From daily The Morning Star in Britain:
Egyptian media workers slam police attack on journalists’ union
Thursday 5th May 2016
THE International Federation of Journalists (IFJ) condemned the “outrageous and unacceptable” closure of the Egyptian Journalists’ Syndicate (EJS) headquarters in Cairo yesterday.
Egyptian riot police cordoned off the building and limited access to it yesterday in an escalating confrontation following a raid on the premises and the arrest of two journalists.
Omar Badr and Mahmoud al-Saqa were seized after being accused by the government of a range of offences, including incitement of recent protests against the government’s return of two Red Sea islands to Saudi Arabian control after almost 70 years.

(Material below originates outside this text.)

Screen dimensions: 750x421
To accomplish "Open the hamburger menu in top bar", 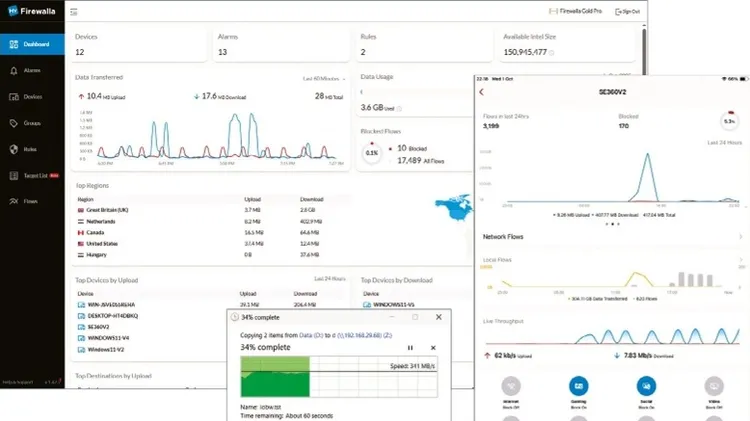I will [74, 11].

Hundreds of journalists rallied on the steps outside the union headquarters, chanting: “Journalism is not a crime!” and demanding the dismissal of Interior Minister Magdy Abdel-Ghaffar.
Police severely restricted access, banning non-union members from entry, as well as some residents and workers and tradespeople with business in the surrounding area.
Foreign journalists were allowed entry only after receiving approval from several levels of officers, up to the rank of general.
IFJ president Jim Boumelha said: “The Egyptian government chose to celebrate World Press Freedom Day by attacking a journalists’ union and arresting its members.
“With 45 journalists rounded up to prevent them covering a protest last week, this is no isolated incident. The clampdown on media freedom goes on and on.
“We utterly condemn this grave attack on trade union and media freedom and we stand in solidarity with all our jailed colleagues, with our union and all those who strive for freedom of expression in Egypt,” Mr Boumelha concluded.